If you were one of the students who watched your friends leave for a trip you couldn't go on because your parents couldn't afford the fee, however, field trip days were just a reminder that you didn't have access to the same opportunities as other students. As a father, seeing a child experience that breaks my heart. As the Kent School District superintendent, it concerns me that any child would miss out on a learning opportunity others had access to because they couldn't afford it.
That's why I support Proposition 1, Access for All — a measure on the Aug. 1 ballot that, if approved, would boost public funding for in-class science, arts and heritage learning experiences for students in King County. It would also provide students with free field trips to on-site exhibits and events at our region's world-class museums, science institutions and cultural centers, prioritizing funding for our lowest-income schools and communities of color. Funding would also go to increasing geographic and socioeconomic equity across the county.

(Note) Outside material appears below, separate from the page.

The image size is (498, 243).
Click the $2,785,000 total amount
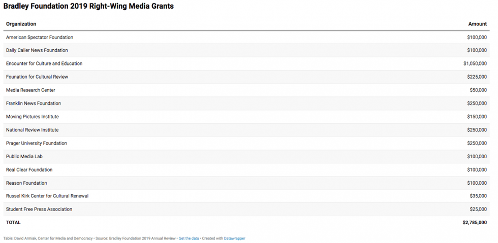point(475,222)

Proposition 1 is a well-crafted approach designed to work in cooperation with our schools. One of my primary responsibilities as superintendent is supporting our district's teachers and ensuring they have the resources they need to help our students be successful. That is why I'm excited that Proposition 1 extends beyond field trips. It includes significant funding for in-class science, arts and heritage experiences developed to fit with our district's curriculum, so we can use all of our resources to provide greater learning and a richer experience for students.

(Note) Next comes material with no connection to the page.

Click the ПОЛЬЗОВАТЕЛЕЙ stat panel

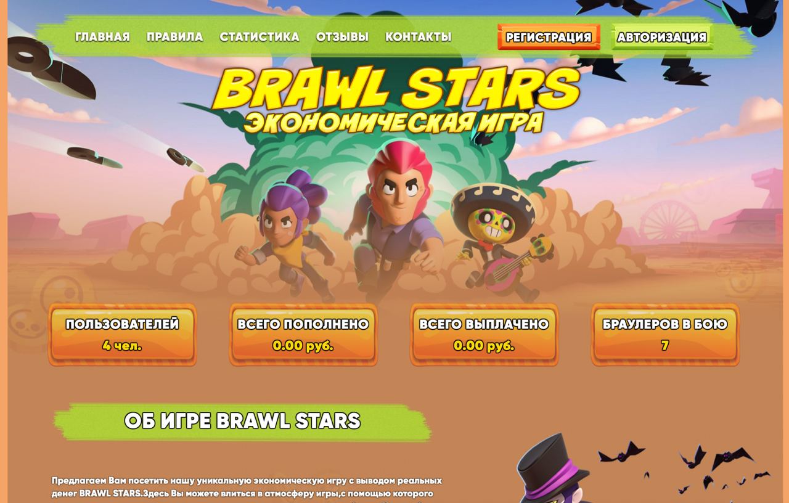122,335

Science, arts and heritage education matters, and it is a valuable public investment. By raising the sales tax by 0.1 percent — just one penny for every $10 spent — we could make a real return on investment for low-income families that simply don't have the means to provide diverse hands-on learning experiences for their students. And we know these experiences are important — years of research have proved that when students are introduced to diverse science, arts and heritage experiences, it fosters brain development and improves educational outcomes.
Yes, our region faces challenges, not the least of which is homelessness. But as a superintendent in a school district where nearly half our students need free or reduced-price meals, I can tell you that tackling challenges like equity, poverty and homelessness begins in the classroom.
Many of the talented scientists, artists, performers and engineers in King County today — the ones who fuel innovation and make our community vibrant — were first inspired during field trips or in-school activities. Proposition 1 is our chance to make sure that future generations have that same experience.
It's also important to recognize that Proposition 1 is about more than introducing students to science, heritage and the arts — it's about giving all students a chance to succeed. For students whose families can't afford to provide experiences like this on their own, exposure to science, heritage and the arts is more than a fun outing. It's about leveling the playing field.
For a young woman in my district, a day at the Museum of Flight could inspire her to one day work at Boeing. An in-class curriculum day with the Seattle Aquarium or the Woodland Park Zoo might inspire a young man who hadn't planned on college to pursue a scholarship to study conservation.
For those students, Proposition 1 means an opportunity for a successful future they may not have otherwise been afforded. I'm proud to join other educational leaders in urging voters to support Proposition 1, which would provide equitable opportunities to enrich the lives of thousands of students in our community.